Wednesday, 11 July 2012

To smile like a god!

To smile: To express amusement, pleasure, moderate joy, or love and kindness, by the features of the face; to laugh silently.
A mysterious smile: the archaic smile! The significance of this mysterious, thin lipped smile is not known. It is a smile which suggested a feeling of happiness, perhaps echoing the prosperity and relative peace of the time. Artists felt it represented that they were blessed by the gods in their actions.
The ancient Greek approach to life, where everything had a human measure and the passions of the gods did not differ from those of the mortals gave art a new dimension.
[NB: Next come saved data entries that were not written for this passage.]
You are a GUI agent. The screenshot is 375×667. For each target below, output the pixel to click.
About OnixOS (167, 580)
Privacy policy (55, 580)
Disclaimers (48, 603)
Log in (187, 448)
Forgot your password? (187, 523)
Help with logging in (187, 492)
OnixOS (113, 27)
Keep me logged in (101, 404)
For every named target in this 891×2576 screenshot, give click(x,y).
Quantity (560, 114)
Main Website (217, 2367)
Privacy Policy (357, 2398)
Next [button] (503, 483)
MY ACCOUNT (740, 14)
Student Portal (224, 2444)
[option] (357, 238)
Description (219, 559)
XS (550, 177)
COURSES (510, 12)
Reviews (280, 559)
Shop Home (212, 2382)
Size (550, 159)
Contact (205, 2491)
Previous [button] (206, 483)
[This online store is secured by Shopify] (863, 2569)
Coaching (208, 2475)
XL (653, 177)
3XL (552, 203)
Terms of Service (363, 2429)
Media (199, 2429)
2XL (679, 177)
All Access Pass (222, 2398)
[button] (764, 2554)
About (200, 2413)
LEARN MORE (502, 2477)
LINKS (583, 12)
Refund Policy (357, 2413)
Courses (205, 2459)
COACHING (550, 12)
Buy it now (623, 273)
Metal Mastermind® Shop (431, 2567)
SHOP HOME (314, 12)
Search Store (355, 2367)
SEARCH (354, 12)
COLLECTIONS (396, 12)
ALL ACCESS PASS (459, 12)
For the first time in ancient Greek art the world of the gods is not different from that of the mortals, gods and mortals are presented in exactly the same way. Gods are approachable, almost friendly. The Greek ideal of beauty involved Gods looking like humans and humans looking like Gods!
The archaic smile could not have existed without this kind of ideological background.
The archaic smile, the main characteristic of the archaic art expresses the joy and exultation of man before the miracle of life.
The ancient Greek artist invented his own self and became the creator of god and man alike in a universe of perfect formal proportions, idealized aesthetic values and a newly found sense of freedom. This was a freedom from barbarism and tyranny and a transition towards self-determination. The sculptures of Greece, more than any other art form, are the pure expression of freedom, self-consciousness, and self-determination.
The journey of sculpture in ancient Greece begins with the kouroi (the majestic naked young men who represent eternal youth, beauty and power) and the korai (the clothed young maidens, obedient and immobile, representing feminine grace and humility). On their faces a mysterious smile bestowing a sense of abundant vivacity, both expressing the trust to the human power.
Archaic art is a silent witness to the extraordinary development western society was about to undertake. The Kouros and Kori statues stand before a cultural revolution, all muscles tense, like a spring about to burst with energy into an extraordinary wave of classical thought. They stand with meaningful smiles, as if they knew what was about to occur: the classical era and the Golden Age of Greek thought.
How far away are we from this approach?